Marionette senza filiIl coronavirus come autobiografia di una nazione da opera dei pupi

Questa sindrome è la cartina di tornasole di un Paese che quando ha un problema, prima di cercare una soluzione va alla ricerca del colpevole. E sta celebrando attorno a questa emergenza sanitaria il suo ennesimo suicidio civile. Non si può combattere Covid-19 come se non ci fosse nient’altro

MIGUEL MEDINA / AFP

L’emergenza coronavirus si conferma una straordinaria cartina tornasole delle debolezze di un Paese che, quando ha un problema, prima di cercare una soluzione cerca un colpevole. Appena si è saputo che il Covid-19 era già scappato dal primo focolaio cinese e aveva accumulato un ragguardevole vantaggio sugli inseguitori, in Italia è partita la caccia al colpevole di quello che non era ancora successo, ma prima o poi sarebbe accaduto. E come era prevedibile, questo autodafè preventivo, in cui ciascuna “parte” ne processava e condannava un’altra, per contendersi i favori del popolo e la sua rappresentanza, ha innescato l’impazzimento dei processi istituzionali – e non solo politici – della “macchina” a cui era affidato il contenimento del contagio. Alla fine, dopo settimane in cui la Lega accusava Giuseppe Conte di mettere a repentaglio la salute degli italiani con la sua mano leggera sui barconi e la sua riluttanza a ordinare la quarantena generalizzata per i cinesi di rientro in Italia, il presidente del Consiglio ha accusato la sanità leghista lombardo-veneta di avere commesso gli errori fatali, che hanno portato alla formazione dei due focolai epidemici, per cui l’Italia è finita sulle prime pagine di tutto il mondo.

Questa sindrome ha subito aggredito il corpo sociale dell’Italia, prima che il virus infiltrasse il corpo fisico di alcuni italiani.

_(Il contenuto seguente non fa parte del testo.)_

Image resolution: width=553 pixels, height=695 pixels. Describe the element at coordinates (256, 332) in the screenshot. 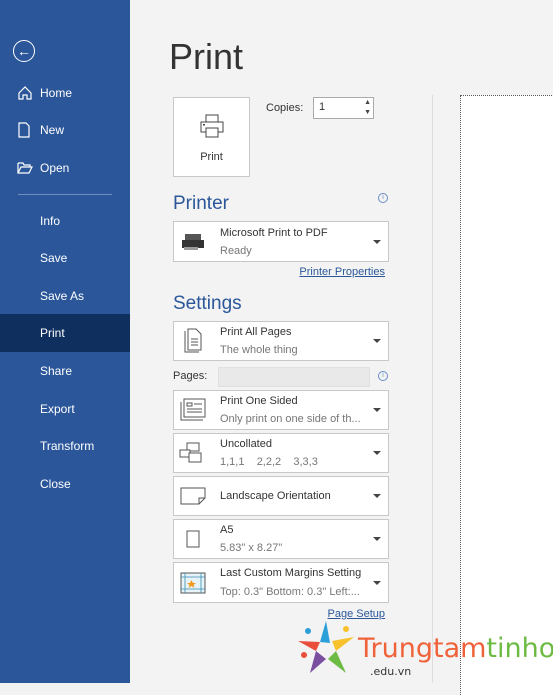

I see `setting-title: Print All Pages` at that location. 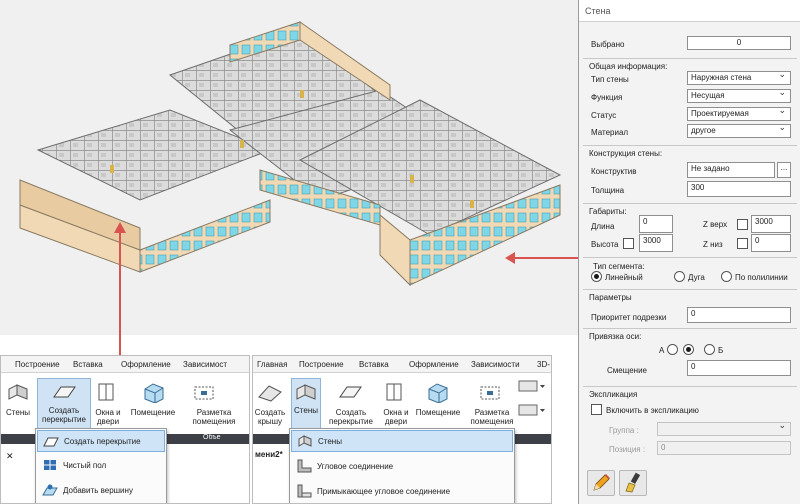 I want to click on clean-floor-icon, so click(x=50, y=465).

Il capitale di fiducia è decisivo per affrontare emergenze sanitarie in cui occorre innanzitutto affidarsi alla collaborazione e al coordinamento spontaneo di milioni di persone e buona parte di questo capitale è finito bruciato nel falò delle vanità politiche e scientifiche e in un dibattito pubblico, che media e istituzioni hanno orchestrato in modo tale da rendere l’emergenza coronavirus, una sorta di opera dei pupi in cui tanti eroi, nella forma di marionette, se le danno di santa ragione.

In questo contesto, è emersa un’altra caratteristica del nostro sistema Paese, del tutto coerente con la precedente, rappresentata dal rifiuto ideologico di qualunque principio di compatibilità e perfino di possibilità. Sembra che qualunque analisi di costi-benefici nelle decisioni pubbliche o di costi-utilità rispetto ai progetti sanitari nel caso Covid-19 debbano essere sospesi. Le ricette che riscuotono più successo – perché sono le più psicologicamente lenitive, anche se praticamente irrealistiche – sono quelle più “assolute” e quelle più “a prescindere”, cioè quelle più distopiche, perché ovviamente gestire un’emergenza sanitaria significa continuare a governare tutto il paese (o il mondo) che ne è attraversato e minacciato: la sua economica, la sua vita civile, la sua stessa sanità pubblica che non può essere interamente riconvertita alla lotta al coronavirus.

Non si può combattere Covid-19 come se non ci fosse nient’altro che Covid-19, perché continua a esistere anche tutto il resto, che rischia di finire strozzato dalle quarantene campanilistiche per forestieri disposte da sindaci e governatori, dall’effetto panico suscitato prima dalla sfiducia che dal timore e dal “fermo macchine” decretato in ordine sparso da imprese e uffici, che non sanno che pesci pigliare di fronte a una informazione ufficiale in cui tutti si danno sulla voce.

A sentire molti politici e anche uomini di scienza nelle ultime settimane si aveva l’impressione che per loro l’emergenza Coronavirus non implicasse, come ogni scelta politica, una ponderazione di interessi nell’utilizzo di risorse per loro natura scarse e finite, ma rendesse possibili obiettivi manifestamente impossibili, anzi rendesse doveroso parlare come se tutte le restrizioni e i limiti dell’azione pubblica fossero limiti estrinseci – colpevoli, interessati, loschi – e non intrinseci al funzionamento dello Stato, anche nelle fasi di emergenza. La politica, anche quando maneggia valori fondamentali come la vita e la salute dei cittadini, rimane il “governo della scarsità”, non la festa dell’abbondanza ope legis, né la liturgia del nothing’s impossible. Tutto questo non spiega perché l’Italia sia stata colpita dal coronavirus, ma perché stia celebrando attorno a questa emergenza sanitaria il suo ennesimo suicidio civile.